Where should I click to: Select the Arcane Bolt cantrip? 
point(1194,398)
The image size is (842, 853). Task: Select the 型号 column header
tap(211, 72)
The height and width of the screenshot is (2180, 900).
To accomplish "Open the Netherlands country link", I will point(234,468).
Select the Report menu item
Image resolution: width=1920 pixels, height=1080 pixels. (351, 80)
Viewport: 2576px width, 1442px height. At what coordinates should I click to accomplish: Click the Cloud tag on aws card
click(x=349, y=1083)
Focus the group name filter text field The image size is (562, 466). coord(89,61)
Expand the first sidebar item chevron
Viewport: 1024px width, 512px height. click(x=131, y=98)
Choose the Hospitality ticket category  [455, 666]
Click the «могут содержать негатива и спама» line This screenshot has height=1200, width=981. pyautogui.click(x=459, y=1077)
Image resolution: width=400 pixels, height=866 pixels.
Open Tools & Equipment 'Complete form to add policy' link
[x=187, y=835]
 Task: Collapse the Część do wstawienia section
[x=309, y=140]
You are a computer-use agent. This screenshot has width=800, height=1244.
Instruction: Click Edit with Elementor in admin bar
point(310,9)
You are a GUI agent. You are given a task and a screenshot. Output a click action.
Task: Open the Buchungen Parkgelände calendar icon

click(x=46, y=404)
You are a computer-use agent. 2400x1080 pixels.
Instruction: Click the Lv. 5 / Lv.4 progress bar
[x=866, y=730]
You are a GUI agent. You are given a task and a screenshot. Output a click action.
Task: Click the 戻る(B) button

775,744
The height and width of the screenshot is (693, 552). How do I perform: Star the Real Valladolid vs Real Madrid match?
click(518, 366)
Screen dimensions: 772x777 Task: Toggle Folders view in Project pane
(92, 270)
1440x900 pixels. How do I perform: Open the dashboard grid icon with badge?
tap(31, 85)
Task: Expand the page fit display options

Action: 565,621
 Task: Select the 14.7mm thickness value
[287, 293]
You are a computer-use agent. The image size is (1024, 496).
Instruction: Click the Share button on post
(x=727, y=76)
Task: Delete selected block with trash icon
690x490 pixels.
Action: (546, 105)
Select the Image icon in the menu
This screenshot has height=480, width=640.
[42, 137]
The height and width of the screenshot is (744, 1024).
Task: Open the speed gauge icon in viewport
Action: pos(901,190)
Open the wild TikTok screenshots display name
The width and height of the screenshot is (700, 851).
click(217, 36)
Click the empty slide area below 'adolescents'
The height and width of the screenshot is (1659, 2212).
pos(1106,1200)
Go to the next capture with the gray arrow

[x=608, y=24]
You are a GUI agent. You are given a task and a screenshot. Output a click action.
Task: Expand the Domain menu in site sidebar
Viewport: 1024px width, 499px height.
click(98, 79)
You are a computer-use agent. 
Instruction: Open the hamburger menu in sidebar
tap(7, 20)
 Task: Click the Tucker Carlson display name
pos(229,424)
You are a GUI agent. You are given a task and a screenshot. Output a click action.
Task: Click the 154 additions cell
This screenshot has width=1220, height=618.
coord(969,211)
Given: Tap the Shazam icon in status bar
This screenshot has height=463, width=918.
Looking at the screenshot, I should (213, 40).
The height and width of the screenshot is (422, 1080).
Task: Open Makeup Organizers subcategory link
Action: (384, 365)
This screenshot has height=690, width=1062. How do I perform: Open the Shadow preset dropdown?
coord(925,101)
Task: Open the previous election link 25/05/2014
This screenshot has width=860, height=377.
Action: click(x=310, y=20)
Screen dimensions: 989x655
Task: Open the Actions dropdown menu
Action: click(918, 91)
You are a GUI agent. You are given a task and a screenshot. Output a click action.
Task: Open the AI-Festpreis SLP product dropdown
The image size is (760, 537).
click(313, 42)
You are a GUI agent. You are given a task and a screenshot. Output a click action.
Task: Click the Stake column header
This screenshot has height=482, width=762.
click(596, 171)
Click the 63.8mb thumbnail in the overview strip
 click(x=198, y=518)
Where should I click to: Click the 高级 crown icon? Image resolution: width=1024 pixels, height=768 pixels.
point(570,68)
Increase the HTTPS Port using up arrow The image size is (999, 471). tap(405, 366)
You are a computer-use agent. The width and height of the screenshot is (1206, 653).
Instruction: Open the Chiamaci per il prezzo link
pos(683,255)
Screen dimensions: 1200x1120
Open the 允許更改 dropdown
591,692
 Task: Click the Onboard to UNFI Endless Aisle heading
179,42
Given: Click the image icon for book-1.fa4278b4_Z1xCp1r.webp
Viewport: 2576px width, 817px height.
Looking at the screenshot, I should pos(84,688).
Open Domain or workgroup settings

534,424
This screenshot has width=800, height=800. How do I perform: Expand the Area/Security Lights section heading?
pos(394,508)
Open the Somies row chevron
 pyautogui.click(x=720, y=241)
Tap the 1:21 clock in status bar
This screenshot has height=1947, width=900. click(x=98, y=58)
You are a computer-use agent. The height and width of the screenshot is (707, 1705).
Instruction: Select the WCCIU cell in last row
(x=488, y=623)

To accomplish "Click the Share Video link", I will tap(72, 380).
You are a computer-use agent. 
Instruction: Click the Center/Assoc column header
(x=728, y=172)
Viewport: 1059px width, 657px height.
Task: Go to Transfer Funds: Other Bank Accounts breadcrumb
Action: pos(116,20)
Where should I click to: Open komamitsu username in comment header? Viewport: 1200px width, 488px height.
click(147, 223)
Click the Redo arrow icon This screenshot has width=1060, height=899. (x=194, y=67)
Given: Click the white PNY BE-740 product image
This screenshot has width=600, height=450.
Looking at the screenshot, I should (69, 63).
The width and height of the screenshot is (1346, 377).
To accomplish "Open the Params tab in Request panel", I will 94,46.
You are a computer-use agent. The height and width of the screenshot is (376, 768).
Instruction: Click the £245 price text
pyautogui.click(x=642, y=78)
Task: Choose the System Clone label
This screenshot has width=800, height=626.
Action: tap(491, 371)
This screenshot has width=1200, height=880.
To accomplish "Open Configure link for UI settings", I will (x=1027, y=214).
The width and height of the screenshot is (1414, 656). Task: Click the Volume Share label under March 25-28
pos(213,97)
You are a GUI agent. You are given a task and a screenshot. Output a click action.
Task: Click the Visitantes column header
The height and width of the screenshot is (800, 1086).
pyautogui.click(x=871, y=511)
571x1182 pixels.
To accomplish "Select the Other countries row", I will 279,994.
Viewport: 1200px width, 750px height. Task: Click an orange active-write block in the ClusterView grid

◆ Exercise
Copy every line of the data above exactly.

◆ Written solution
Where should I click to: Select the Arcane Bolt cantrip? 
point(1194,398)
The image size is (842, 853). Task: Select the 型号 column header
tap(211, 72)
The height and width of the screenshot is (2180, 900).
To accomplish "Open the Netherlands country link", I will point(234,468).
Select the Report menu item
Image resolution: width=1920 pixels, height=1080 pixels. (351, 80)
Viewport: 2576px width, 1442px height. At what coordinates should I click to accomplish: Click the Cloud tag on aws card
click(x=349, y=1083)
Focus the group name filter text field The image size is (562, 466). coord(89,61)
Expand the first sidebar item chevron
Viewport: 1024px width, 512px height. click(x=131, y=98)
Choose the Hospitality ticket category  [455, 666]
Click the «могут содержать негатива и спама» line This screenshot has height=1200, width=981. pyautogui.click(x=459, y=1077)
Image resolution: width=400 pixels, height=866 pixels.
Open Tools & Equipment 'Complete form to add policy' link
[x=187, y=835]
 Task: Collapse the Część do wstawienia section
[x=309, y=140]
You are a computer-use agent. This screenshot has width=800, height=1244.
Instruction: Click Edit with Elementor in admin bar
point(310,9)
You are a GUI agent. You are given a task and a screenshot. Output a click action.
Task: Open the Buchungen Parkgelände calendar icon

click(x=46, y=404)
You are a computer-use agent. 2400x1080 pixels.
Instruction: Click the Lv. 5 / Lv.4 progress bar
[x=866, y=730]
You are a GUI agent. You are given a task and a screenshot. Output a click action.
Task: Click the 戻る(B) button

775,744
The height and width of the screenshot is (693, 552). How do I perform: Star the Real Valladolid vs Real Madrid match?
click(518, 366)
Screen dimensions: 772x777 Task: Toggle Folders view in Project pane
(92, 270)
1440x900 pixels. How do I perform: Open the dashboard grid icon with badge?
tap(31, 85)
Task: Expand the page fit display options

Action: 565,621
 Task: Select the 14.7mm thickness value
[287, 293]
You are a computer-use agent. The image size is (1024, 496).
Instruction: Click the Share button on post
(x=727, y=76)
Task: Delete selected block with trash icon
690x490 pixels.
Action: (546, 105)
Select the Image icon in the menu
This screenshot has height=480, width=640.
[42, 137]
The height and width of the screenshot is (744, 1024).
Task: Open the speed gauge icon in viewport
Action: pos(901,190)
Open the wild TikTok screenshots display name
The width and height of the screenshot is (700, 851).
click(217, 36)
Click the empty slide area below 'adolescents'
The height and width of the screenshot is (1659, 2212).
pos(1106,1200)
Go to the next capture with the gray arrow

[x=608, y=24]
You are a GUI agent. You are given a task and a screenshot. Output a click action.
Task: Expand the Domain menu in site sidebar
Viewport: 1024px width, 499px height.
click(98, 79)
You are a computer-use agent. 
Instruction: Open the hamburger menu in sidebar
tap(7, 20)
 Task: Click the Tucker Carlson display name
pos(229,424)
You are a GUI agent. You are given a task and a screenshot. Output a click action.
Task: Click the 154 additions cell
This screenshot has width=1220, height=618.
coord(969,211)
Given: Tap the Shazam icon in status bar
This screenshot has height=463, width=918.
Looking at the screenshot, I should (213, 40).
The height and width of the screenshot is (422, 1080).
Task: Open Makeup Organizers subcategory link
Action: (384, 365)
This screenshot has height=690, width=1062. How do I perform: Open the Shadow preset dropdown?
coord(925,101)
Task: Open the previous election link 25/05/2014
This screenshot has width=860, height=377.
Action: click(x=310, y=20)
Screen dimensions: 989x655
Task: Open the Actions dropdown menu
Action: click(918, 91)
You are a GUI agent. You are given a task and a screenshot. Output a click action.
Task: Open the AI-Festpreis SLP product dropdown
The image size is (760, 537).
click(313, 42)
You are a GUI agent. You are given a task and a screenshot. Output a click action.
Task: Click the Stake column header
This screenshot has height=482, width=762.
click(596, 171)
Click the 63.8mb thumbnail in the overview strip
 click(x=198, y=518)
Where should I click to: Click the 高级 crown icon? Image resolution: width=1024 pixels, height=768 pixels.
point(570,68)
Increase the HTTPS Port using up arrow The image size is (999, 471). tap(405, 366)
You are a computer-use agent. The width and height of the screenshot is (1206, 653).
Instruction: Open the Chiamaci per il prezzo link
pos(683,255)
Screen dimensions: 1200x1120
Open the 允許更改 dropdown
591,692
 Task: Click the Onboard to UNFI Endless Aisle heading
179,42
Given: Click the image icon for book-1.fa4278b4_Z1xCp1r.webp
Viewport: 2576px width, 817px height.
Looking at the screenshot, I should pos(84,688).
Open Domain or workgroup settings

534,424
This screenshot has width=800, height=800. How do I perform: Expand the Area/Security Lights section heading?
pos(394,508)
Open the Somies row chevron
 pyautogui.click(x=720, y=241)
Tap the 1:21 clock in status bar
This screenshot has height=1947, width=900. click(x=98, y=58)
You are a computer-use agent. The height and width of the screenshot is (707, 1705).
Instruction: Select the WCCIU cell in last row
(x=488, y=623)

To accomplish "Click the Share Video link", I will tap(72, 380).
You are a computer-use agent. 
Instruction: Click the Center/Assoc column header
(x=728, y=172)
Viewport: 1059px width, 657px height.
Task: Go to Transfer Funds: Other Bank Accounts breadcrumb
Action: pos(116,20)
Where should I click to: Open komamitsu username in comment header? Viewport: 1200px width, 488px height.
click(147, 223)
Click the Redo arrow icon This screenshot has width=1060, height=899. (x=194, y=67)
Given: Click the white PNY BE-740 product image
This screenshot has width=600, height=450.
Looking at the screenshot, I should (69, 63).
The width and height of the screenshot is (1346, 377).
To accomplish "Open the Params tab in Request panel", I will 94,46.
You are a computer-use agent. The height and width of the screenshot is (376, 768).
Instruction: Click the £245 price text
pyautogui.click(x=642, y=78)
Task: Choose the System Clone label
This screenshot has width=800, height=626.
Action: tap(491, 371)
This screenshot has width=1200, height=880.
To accomplish "Open Configure link for UI settings", I will (x=1027, y=214).
The width and height of the screenshot is (1414, 656). Task: Click the Volume Share label under March 25-28
pos(213,97)
You are a GUI agent. You are given a task and a screenshot. Output a click action.
Task: Click the Visitantes column header
The height and width of the screenshot is (800, 1086).
pyautogui.click(x=871, y=511)
571x1182 pixels.
To accomplish "Select the Other countries row", I will 279,994.
Viewport: 1200px width, 750px height. Task: Click an orange active-write block in the ClusterView grid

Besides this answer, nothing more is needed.